## WHAT TO DO:
Wherever a line in the records below contains "computer", copy that line.

[DATA EXTRACT]

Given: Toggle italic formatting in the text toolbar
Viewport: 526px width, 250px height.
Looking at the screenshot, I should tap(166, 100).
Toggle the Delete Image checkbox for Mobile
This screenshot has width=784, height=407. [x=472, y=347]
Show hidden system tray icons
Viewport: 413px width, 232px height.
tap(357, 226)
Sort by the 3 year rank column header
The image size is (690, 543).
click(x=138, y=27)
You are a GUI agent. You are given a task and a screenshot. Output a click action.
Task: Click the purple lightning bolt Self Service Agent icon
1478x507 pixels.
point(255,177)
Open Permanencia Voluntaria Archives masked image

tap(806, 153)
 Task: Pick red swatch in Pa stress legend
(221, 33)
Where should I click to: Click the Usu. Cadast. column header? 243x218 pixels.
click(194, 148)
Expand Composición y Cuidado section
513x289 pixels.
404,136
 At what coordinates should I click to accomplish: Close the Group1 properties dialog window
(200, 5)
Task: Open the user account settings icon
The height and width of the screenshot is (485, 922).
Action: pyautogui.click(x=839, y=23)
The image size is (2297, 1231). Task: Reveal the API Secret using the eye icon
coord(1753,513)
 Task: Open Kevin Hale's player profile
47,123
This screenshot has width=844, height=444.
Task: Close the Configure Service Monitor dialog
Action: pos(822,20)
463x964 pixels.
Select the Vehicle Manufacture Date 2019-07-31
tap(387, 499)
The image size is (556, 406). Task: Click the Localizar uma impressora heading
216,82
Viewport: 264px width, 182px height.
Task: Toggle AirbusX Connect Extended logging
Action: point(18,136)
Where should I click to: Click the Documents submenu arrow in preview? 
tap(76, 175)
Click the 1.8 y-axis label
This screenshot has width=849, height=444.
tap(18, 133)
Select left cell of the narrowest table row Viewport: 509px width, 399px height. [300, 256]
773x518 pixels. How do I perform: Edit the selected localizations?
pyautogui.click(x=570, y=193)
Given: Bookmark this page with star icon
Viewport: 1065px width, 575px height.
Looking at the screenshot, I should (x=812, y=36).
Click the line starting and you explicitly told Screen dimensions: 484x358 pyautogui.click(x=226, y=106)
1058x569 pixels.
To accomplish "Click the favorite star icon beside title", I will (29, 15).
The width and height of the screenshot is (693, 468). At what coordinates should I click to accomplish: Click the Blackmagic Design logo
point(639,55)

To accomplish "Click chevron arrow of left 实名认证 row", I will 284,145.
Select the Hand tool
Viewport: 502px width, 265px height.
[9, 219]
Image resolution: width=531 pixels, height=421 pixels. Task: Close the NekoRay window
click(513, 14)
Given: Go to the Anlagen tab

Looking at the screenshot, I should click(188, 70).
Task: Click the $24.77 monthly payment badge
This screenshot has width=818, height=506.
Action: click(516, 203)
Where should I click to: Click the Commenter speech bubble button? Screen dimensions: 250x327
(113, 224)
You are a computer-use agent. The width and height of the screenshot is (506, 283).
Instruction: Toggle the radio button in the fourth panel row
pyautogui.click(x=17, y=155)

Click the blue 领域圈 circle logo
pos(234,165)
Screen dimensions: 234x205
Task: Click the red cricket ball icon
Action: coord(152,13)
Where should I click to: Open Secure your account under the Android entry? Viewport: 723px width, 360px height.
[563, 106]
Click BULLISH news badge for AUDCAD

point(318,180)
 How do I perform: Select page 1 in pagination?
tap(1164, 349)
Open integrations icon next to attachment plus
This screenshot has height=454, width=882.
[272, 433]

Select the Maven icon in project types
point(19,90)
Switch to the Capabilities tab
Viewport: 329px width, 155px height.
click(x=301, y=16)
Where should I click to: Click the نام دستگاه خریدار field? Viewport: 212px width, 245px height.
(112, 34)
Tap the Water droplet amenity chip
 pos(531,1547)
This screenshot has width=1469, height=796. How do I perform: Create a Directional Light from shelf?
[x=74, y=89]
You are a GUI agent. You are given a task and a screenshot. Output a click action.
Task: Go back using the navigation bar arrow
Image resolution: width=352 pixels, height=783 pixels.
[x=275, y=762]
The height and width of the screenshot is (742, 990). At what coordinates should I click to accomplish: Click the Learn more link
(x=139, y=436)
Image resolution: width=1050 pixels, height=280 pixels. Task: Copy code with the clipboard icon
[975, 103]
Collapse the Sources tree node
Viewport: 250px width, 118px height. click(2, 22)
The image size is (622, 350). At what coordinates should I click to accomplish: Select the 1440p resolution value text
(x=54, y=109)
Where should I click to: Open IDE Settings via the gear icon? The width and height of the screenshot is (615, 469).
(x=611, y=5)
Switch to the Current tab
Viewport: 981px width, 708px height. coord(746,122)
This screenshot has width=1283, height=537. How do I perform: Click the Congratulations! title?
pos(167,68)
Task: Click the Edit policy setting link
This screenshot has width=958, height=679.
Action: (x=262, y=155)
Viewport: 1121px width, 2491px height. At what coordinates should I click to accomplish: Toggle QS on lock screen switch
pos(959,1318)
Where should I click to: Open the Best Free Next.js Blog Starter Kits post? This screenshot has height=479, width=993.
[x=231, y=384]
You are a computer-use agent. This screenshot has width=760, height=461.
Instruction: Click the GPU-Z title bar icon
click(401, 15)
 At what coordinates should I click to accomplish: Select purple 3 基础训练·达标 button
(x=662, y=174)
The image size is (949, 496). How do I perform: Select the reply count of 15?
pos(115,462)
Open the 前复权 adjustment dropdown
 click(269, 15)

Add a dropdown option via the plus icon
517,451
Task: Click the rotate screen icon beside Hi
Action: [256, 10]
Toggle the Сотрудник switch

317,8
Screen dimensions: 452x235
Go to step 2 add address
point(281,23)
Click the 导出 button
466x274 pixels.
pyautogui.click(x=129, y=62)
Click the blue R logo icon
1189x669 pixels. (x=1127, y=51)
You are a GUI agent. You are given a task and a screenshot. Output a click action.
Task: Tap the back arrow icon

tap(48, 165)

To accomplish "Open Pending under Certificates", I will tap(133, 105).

[/DATA EXTRACT]

## RESPONSE TO THE TASK:
You are a computer-use agent. The width and height of the screenshot is (506, 283).
You are a computer-use agent. This screenshot has width=760, height=461.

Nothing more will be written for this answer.